La France pourrait également commencer à convaincre certains de ses partenaires de l’UE en organisant des exercices de dissuasion nucléaire, notamment en favorisant la coopération entre les États membres de l’UE sur les questions nucléaires et en partageant les processus entre eux. De tels échanges pourraient contribuer à améliorer la coopération militaire entre les membres de l’OTAN et de l’UE, favorisant ainsi le développement d’une culture stratégique européenne tout en œuvrant à la protection des intérêts européens. Pour jouer un rôle plus important dans la dissuasion nucléaire de l’Europe, la France pourrait également baser une partie de son arsenal aéroporté dans d’autres États membres de l’UE, accepter de partager son arsenal avec des chasseurs-bombardiers d’autres pays européens, ou une combinaison des deux. stratégies.

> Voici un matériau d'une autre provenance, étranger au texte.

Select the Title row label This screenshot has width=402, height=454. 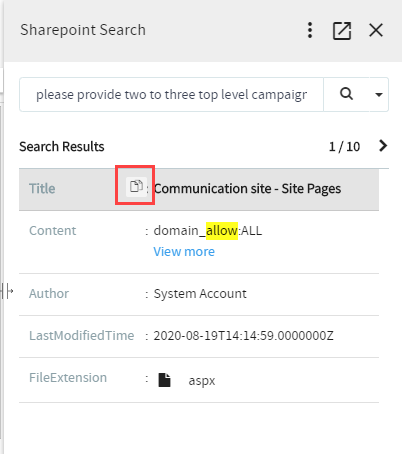tap(42, 189)
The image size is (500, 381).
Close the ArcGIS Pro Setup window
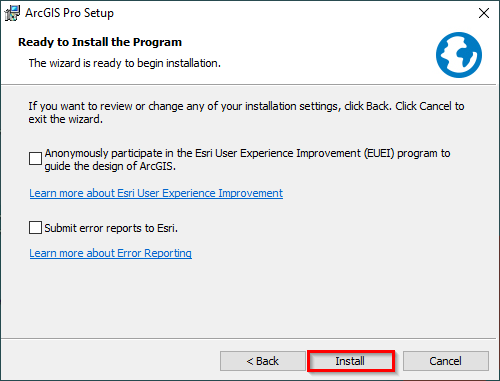tap(484, 13)
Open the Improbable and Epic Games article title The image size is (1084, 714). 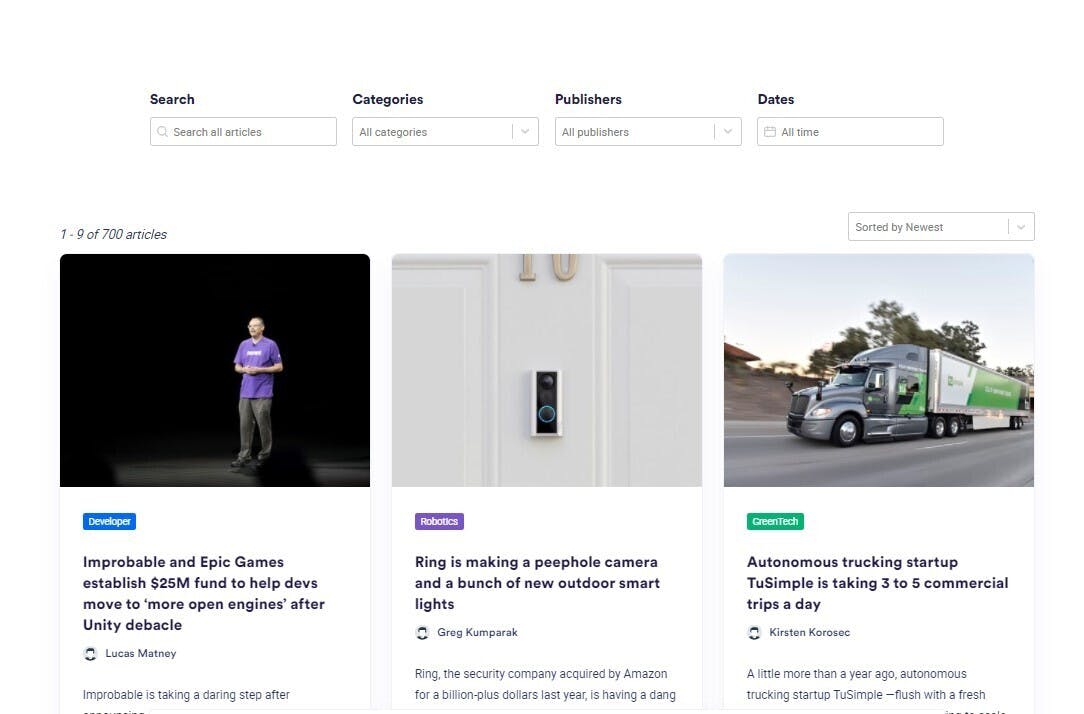pos(204,593)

Une vision qui nécessite un plan. La France a une rare opportunité d’étendre son parapluie nucléaire et d’affirmer son leadership sur le continent en supplantant le monopole américain sur la dissuasion nucléaire en Europe et en devenant un champion de l’autonomie stratégique européenne. Mais comme d’habitude, le diable est dans les détails : pour y parvenir, Macron doit clarifier son projet d’étendre les capacités nucléaires françaises au reste de l’Europe. Il doit également convaincre le bloc de faire un bond en avant dans ses capacités de défense. L’Union européenne n’a organisé ses premiers exercices militaires qu’en 2023. Devenir une puissance nucléaire constituerait un pas en avant considérable. Mais même avec un plan clair, Macron est sûr d’être confronté à des États membres de l’UE opposés aux armes nucléaires et à des populations réticentes qui doutent de la crédibilité de la France prêtant son arsenal nucléaire pour leur défense.

Depuis de Gaulle, la France a construit ses capacités nucléaires pour en faire une source de dissuasion indépendante et crédible. Si l’Union européenne envisageait sérieusement de fournir sa propre dissuasion nucléaire, elle devrait naturellement bénéficier de l’expertise de l’un de ses États membres. L’assurance nucléaire française pour le reste de l’Union pourrait constituer une étape majeure qui rapproche le bloc de son objectif de devenir une union géopolitique et un acteur de sécurité plus fort. Mais pour qu’une telle vision de la sécurité européenne devienne un plan réaliste, le président Macron doit d’abord dire à ses partenaires européens dans quelle mesure il est prêt à partager la dissuasion nucléaire française.